Consumers Aren't The Only Ones Constantly Being Reached
The “always-on” consumer must be matched by the “always-on” marketer, but that second part is often overlooked.
Is an always-on marketer one that is ready to send tweets during the Super Bowl? I guess, but there’s more to it than that. I’ve recently written about the importance of real-time analytics -- of how they are “in,” and how they might keep you from being out. This post further highlights real-time analytics and how marketers are receiving and using data faster.
FlxOne, a marketing automation platform, recently released a mobile app that syncs with a Pebble smartwatch for real-time campaign updates. The company sent me the materials to test it out.
In demo mode, I couldn’t get the full effect of what it’s like to be always-on, but I got the gist of it. I was told my app’s functionality would be “limited” because FlxOne couldn’t share specific production data from clients.
So I was limited to two tests alerts -- one for the buy-side and one for the sell-side -- both of which were near-doomsday scenarios.
On the sell-side, the alert informed me that my fill-rate was below 10%, which meant over 90% of my hypothetical ad space was not being monetized. It gets worse… 90% of my hypothetic ad space was not being monetized on Christmas day!

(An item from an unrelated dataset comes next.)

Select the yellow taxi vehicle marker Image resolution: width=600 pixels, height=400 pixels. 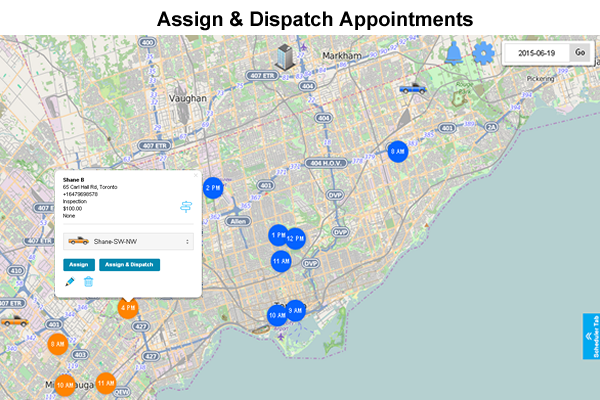click(x=13, y=320)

My demo-crisis had a whole story to go along with it: “Apparently a trafficker accidentally set a $5 floor price instead of $0.50. Since buyers bid $2.30 CPM on average, they were no longer able to win any impressions. The publisher was about to miss out on $20,000 revenue per day, but because the alert came on time, damage was reduced to a minimum.”
Whew. Good thing I was wearing my smartwatch when this happened. Also, that trafficker totally got fired.
On the buy-side, the app-smartwatch combination informed me of a 900% increase in spend right before Christmas “because someone didn’t apply the right geo filters to just one campaign.”
Way to go, “someone.”
FlxOne, an AppNexus partner, picked some dire scenarios to drive home its point, but I understand why. The point is that large sums of money could be lost in short periods of time because of mistakes. More importantly, FlxOne is pointing out that we have the technology available to stop leaks before they turn into floods.
I’m guessing most campaign managers don’t need a Pebble smartwatch and FlxOne’s app to notice and solve these types of problems, but this application of technology does nothing to hurt.
Matthijs Keij, the company’s CEO, spoke with me about FlxOne’s platform and the app. The company does no media buying or selling. Instead, it optimizes campaigns based on available data sources. “It’s just technology,” he said.
Keij also sees the smartwatch integration as something that automates what campaign managers do anyway -- constantly check key figures to make sure everything is in order. “They will want to know exactly what’s happening without having to check an interface every 10 minutes,” he said. “That’s where the alerts come into play.”
That reminds me of “push” emails on smartphones; it’s nice to know when you have an email without having to check every few minutes. It’s easy to see how that same peace-of-mind principle can be applied to someone in charge of real-time analytics.
Of course, you don’t have to have a smartwatch to get these updates -- you could simply use your phone, which most people have with them all the time anyway. The smartwatch integration simply adds another layer.
That fits perfectly with the consumer side of things. They don’t have to be reached on their smartphone and tablet, but each channel adds another layer. It just goes to show that each time a consumer becomes reachable in a new manner, so too must a marketer.